I have always been a dreamer, and when it came to Dr. Seuss, while part of me even now holds a special place for his final work “Oh, the places you’ll go!”, my all time favorite is “Oh, the THINKS you can think!” I suppose my imagination and all the thinks I can think is why I enjoy fantasy and science fiction so much, all of the magic and technology sets my brain sparking. Sometimes I wonder what it would be like if I were a touch older, just a decade or two, and have had to have lived without the things I have lived with. By today’s standards, even what I grew up with seems like the dark ages. Life without cell phones and the Internet probably seems unbelievable to people younger than me, as much as life without multiplexes and cable television would be strange to me. Every day, in every way, it is like we are living in the future.
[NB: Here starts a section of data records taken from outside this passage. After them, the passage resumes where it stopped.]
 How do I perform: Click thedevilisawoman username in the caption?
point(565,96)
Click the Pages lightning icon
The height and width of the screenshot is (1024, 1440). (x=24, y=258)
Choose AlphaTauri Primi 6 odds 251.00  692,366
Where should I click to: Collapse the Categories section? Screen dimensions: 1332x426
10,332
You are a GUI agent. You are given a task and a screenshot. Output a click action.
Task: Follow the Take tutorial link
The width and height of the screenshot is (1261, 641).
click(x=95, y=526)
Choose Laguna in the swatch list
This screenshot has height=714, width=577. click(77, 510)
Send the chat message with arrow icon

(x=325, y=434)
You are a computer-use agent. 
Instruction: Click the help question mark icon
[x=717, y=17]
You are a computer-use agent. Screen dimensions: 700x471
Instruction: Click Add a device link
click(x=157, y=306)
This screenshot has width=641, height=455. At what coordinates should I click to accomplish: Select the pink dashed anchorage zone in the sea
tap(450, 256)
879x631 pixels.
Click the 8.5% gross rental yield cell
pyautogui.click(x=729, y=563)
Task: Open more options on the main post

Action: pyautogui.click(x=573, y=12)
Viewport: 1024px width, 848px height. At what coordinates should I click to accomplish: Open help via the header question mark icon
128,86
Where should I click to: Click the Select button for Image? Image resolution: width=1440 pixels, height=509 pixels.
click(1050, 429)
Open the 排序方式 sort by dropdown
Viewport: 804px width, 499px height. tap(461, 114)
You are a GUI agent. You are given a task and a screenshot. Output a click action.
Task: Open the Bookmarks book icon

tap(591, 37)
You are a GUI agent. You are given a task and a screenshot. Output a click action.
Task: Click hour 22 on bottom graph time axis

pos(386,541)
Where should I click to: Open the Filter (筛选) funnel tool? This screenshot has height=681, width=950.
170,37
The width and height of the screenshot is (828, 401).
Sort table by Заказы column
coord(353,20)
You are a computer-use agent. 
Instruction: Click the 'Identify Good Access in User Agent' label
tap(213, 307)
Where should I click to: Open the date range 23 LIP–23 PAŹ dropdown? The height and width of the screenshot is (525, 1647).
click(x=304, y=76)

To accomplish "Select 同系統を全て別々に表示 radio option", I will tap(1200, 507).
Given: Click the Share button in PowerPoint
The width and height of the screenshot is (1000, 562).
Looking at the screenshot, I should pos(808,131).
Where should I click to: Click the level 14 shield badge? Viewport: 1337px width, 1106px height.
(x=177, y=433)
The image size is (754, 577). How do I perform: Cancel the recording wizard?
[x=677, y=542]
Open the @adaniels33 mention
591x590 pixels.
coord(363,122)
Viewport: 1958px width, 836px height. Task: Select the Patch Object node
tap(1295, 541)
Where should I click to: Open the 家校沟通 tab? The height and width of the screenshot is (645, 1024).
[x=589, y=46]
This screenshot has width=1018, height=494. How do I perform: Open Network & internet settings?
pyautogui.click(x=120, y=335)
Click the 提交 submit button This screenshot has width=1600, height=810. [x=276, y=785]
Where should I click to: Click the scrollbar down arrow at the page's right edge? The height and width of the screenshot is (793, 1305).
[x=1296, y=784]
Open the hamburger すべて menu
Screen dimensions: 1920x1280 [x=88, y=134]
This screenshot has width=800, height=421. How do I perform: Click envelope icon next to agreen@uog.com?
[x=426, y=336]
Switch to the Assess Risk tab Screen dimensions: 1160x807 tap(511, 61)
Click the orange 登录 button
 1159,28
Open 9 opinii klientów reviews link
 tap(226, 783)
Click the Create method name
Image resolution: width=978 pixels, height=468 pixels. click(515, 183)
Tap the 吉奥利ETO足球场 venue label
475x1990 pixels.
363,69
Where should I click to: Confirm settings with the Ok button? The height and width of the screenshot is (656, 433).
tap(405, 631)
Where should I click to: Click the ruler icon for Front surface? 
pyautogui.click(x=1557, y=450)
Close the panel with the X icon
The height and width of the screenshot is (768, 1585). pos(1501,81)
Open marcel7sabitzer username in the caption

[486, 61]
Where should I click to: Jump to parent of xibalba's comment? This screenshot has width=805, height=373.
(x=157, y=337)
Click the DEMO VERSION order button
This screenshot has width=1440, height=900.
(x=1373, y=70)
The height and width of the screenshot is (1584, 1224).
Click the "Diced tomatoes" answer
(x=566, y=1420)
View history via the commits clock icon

I’ve seen laptop computers and palmtop computers, I’ve seen portable devices and ebook readers, but Amazon’s new Kindle, to me, is another one of those leaps, like I’m staring at something that has fallen out of a rip in the space time continuum. The future right now.
We have six five shelf bookcases in our house, and four smaller ones. By width of the shelves we probably have one hundred feet of books, but likely more than that as some of those shelves are two paperbacks deep and double stacked, books laying across the top where we could find room to jam them in. Working in computers, I’m not really surprised to know that all of those could be digitized and stored on a thumb drive, but somehow the idea that all of those books could be purchased, stored and read wirelessly on a device the size of one of those books just makes my head momentarily spin.
I’m sure people will say that nothing will replace the feel, the smell, the experience of books, and to a degree I agree. I’ve got two shelves of children’s books for the children, nieces and nephews that I don’t yet have. I don’t think an electronic device can replace the book you share with a child, at least until they come up with the Kindle 2 with two color screens to better emulate an open book. But outside of that, I think of carrying books with me on the bus as I travel to work, or back to my days of lugging heavy texts around the high school halls and across the college campus and I know that an electronic book from the future would have been a welcome replacement for the weight and the hassle.
Of course, no advancement of technology can come without its own share of pitfalls. The voracity with which my wife and I devour books these days, we’d be bankrupt in no time thanks to the ease at which we could purchase books. Owning such a thing would definitely be a test of will. I suppose we’d be okay as long as we retain the option to not store credit card information on the account. One click purchasing is an innovation I think we’d all be better off not having.
That said… I still want one.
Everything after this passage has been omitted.